Manifestação

"Mar de corrupção". Apoiantes do Chega protestaram junto à residência oficial de Costa

"Mar de corrupção". Apoiantes do Chega protestaram junto à residência oficial de Costa

"Portugal é um mar de corrupção" e "Ventura vai em frente tens aqui a tua gente", cantaram um pouco mais de uma centena de simpatizantes e militantes do Chega e outros populares, esta terça-feira ao final da tarde, em Lisboa.

Com coletes amarelos vestidos e vários cartazes em punho concentraram-se em frente à residência oficial do primeiro-ministro contra a "quinta gasolina mais cara" e os "salários mais baixos" da União Europeia, a corrupção e o aumento da carga fiscal.

Alexandre Gonçalves, 67 anos, nunca tinha ido a uma manifestação e nem sequer pertence ao partido que organizou o protesto, mas a revolta com algumas decisões do executivo de António Costa levaram-no a sair de casa. "Isto está a passar das marcas, pela primeira vez sinto que temos um Governo de bandidos. Mais do que se apertar o cinto, é preciso que nos expliquem as razões para os constantes cortes. Estou aqui contra a corrupção e carga fiscal absurda e as "negociatas" da geringonça", explicou ao JN.

Com ele levava um cartaz onde podia ver-se Armando Vara, Ricardo Salgado e outros "símbolos de corrupção" do país. "Vara ladrão o teu lugar é na prisão" ou "socialismo sempre ao lado da corrupção" eram outras das mensagens que se podiam ler nos cartazes numa manifestação em que se falou mais de corrupção do que do aumento do preço dos combustíveis, motivo pelo qual foi organizada. Carolina Flamengo, 69 anos, viu a convocação para a manifestação nas redes sociais e também decidiu vir. "É absolutamente injusto o aumento da gasolina. O primeiro-ministro deu-nos benefícios com o IVAUcher mas depois tira-nos noutro lado", criticou.

O líder do Chega, André Ventura, chegou pouco depois e num discurso de quase meia hora criticou o aumento do preço dos combustíveis e a carga fiscal sobre os impostos, os "46 anos de corrupção" e a "gestão absolutamente irracional" do Governo. "Há dinheiro para o Novo Banco, para todas as empresas e para sustentar o sistema político, para isso temos dinheiro. Para baixar o preço dos combustíveis não temos margem orçamental", gritou para os manifestantes que o aplaudiam e cantavam "vergonha, vergonha".
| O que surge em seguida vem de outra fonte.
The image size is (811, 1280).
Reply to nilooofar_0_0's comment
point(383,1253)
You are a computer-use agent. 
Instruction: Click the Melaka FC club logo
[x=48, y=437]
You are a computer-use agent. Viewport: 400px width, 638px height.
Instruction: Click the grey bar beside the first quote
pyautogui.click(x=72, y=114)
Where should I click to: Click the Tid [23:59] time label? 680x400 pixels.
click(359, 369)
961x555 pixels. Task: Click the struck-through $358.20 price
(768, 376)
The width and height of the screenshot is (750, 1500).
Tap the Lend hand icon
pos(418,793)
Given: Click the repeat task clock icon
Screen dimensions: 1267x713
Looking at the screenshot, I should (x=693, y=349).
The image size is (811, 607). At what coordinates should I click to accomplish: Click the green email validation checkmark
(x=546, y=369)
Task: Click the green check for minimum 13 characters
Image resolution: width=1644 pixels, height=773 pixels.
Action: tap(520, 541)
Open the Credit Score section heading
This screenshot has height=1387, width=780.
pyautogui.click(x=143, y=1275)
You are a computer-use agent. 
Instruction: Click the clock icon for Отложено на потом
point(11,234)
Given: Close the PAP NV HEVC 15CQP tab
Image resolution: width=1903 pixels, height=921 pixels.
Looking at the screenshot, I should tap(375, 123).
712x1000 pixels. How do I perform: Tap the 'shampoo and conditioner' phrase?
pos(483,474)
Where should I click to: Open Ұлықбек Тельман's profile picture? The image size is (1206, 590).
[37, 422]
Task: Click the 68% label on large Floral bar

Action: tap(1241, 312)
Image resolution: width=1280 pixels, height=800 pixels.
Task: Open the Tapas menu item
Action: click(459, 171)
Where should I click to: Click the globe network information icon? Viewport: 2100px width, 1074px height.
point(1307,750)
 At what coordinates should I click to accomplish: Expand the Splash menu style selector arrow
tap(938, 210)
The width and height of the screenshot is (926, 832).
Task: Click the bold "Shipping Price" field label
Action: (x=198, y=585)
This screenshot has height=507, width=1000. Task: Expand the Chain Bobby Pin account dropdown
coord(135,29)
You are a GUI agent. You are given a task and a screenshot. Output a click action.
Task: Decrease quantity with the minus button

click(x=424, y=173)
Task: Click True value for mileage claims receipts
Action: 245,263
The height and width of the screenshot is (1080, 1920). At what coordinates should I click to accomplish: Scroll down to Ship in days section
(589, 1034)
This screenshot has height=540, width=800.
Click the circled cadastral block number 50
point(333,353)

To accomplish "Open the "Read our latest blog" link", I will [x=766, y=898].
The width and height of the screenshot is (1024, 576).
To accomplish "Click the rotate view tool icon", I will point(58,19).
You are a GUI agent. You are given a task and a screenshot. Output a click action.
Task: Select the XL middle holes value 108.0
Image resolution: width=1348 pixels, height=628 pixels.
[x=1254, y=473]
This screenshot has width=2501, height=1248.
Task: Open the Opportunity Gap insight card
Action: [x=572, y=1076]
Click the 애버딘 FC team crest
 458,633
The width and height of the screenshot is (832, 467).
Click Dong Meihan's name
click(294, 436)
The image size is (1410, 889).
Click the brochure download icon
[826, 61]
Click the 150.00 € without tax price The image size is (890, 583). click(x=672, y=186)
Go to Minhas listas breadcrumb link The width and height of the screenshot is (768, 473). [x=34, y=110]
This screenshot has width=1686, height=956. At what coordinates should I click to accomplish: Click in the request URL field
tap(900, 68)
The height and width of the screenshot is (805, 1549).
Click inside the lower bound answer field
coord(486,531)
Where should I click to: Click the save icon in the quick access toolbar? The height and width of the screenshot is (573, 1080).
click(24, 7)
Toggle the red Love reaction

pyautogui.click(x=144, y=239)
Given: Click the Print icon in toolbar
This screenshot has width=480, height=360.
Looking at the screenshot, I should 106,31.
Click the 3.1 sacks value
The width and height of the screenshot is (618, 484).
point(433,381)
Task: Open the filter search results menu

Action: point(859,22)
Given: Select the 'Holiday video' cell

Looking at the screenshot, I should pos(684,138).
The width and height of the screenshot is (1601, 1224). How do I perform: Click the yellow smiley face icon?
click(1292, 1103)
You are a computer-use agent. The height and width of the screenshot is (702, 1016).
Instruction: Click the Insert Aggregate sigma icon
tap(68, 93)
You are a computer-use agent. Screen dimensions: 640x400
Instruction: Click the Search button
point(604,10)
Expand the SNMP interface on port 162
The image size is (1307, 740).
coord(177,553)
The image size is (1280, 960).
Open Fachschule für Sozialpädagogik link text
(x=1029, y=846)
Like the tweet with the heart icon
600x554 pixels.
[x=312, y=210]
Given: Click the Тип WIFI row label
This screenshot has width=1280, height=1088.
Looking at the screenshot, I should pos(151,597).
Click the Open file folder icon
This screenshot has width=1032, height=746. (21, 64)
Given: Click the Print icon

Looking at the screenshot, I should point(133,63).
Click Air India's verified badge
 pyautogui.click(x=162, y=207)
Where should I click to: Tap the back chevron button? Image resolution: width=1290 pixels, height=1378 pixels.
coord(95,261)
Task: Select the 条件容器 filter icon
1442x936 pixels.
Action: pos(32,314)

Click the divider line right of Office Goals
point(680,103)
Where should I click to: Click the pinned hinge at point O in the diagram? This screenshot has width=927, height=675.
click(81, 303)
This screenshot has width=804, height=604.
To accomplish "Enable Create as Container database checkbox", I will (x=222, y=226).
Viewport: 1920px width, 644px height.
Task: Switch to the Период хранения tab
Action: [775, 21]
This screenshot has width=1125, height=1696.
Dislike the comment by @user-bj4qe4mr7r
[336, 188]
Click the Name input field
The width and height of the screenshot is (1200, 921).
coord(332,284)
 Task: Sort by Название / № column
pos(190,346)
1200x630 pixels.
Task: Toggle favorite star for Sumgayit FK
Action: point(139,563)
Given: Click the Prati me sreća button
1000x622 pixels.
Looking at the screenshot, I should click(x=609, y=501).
O primeiro-ministro anunciou hoje que o aumento extraordinário da receita de IVA decorrente da subida do preço dos combustíveis será devolvido semanalmente através de uma redução do imposto sobre os produtos petrolíferos, mas o presidente do Chega considerou que isso "não resolve absolutamente nada".

Antes de cantar o hino nacional, acompanhado por uma criança e a bandeira de Portugal, o líder do Chega deixou uma promessa.

PUB

"Estes coletes que trazemos é a expressão da nossa maior indignação. Seja que cor transportam nos vossos coletes temos de criar um grande movimento nacional para impedir que o roubo continue. Talvez António Costa não nos esteja a ouvir, mas sei que mais logo vai ouvir e vai ignorar até que esta força e estes coletes percorram e encham este país de norte a sul".

No final da manifestação, em declarações aos jornalistas, Ventura rejeitou, porém, qualquer vontade de replicar o movimento dos Coletes Amarelos que decorreu em 2018 e 2019 em França, afirmando que os coletes são apenas uma "simbologia de identificação" para distinguir o "grande movimento" que pretende criar.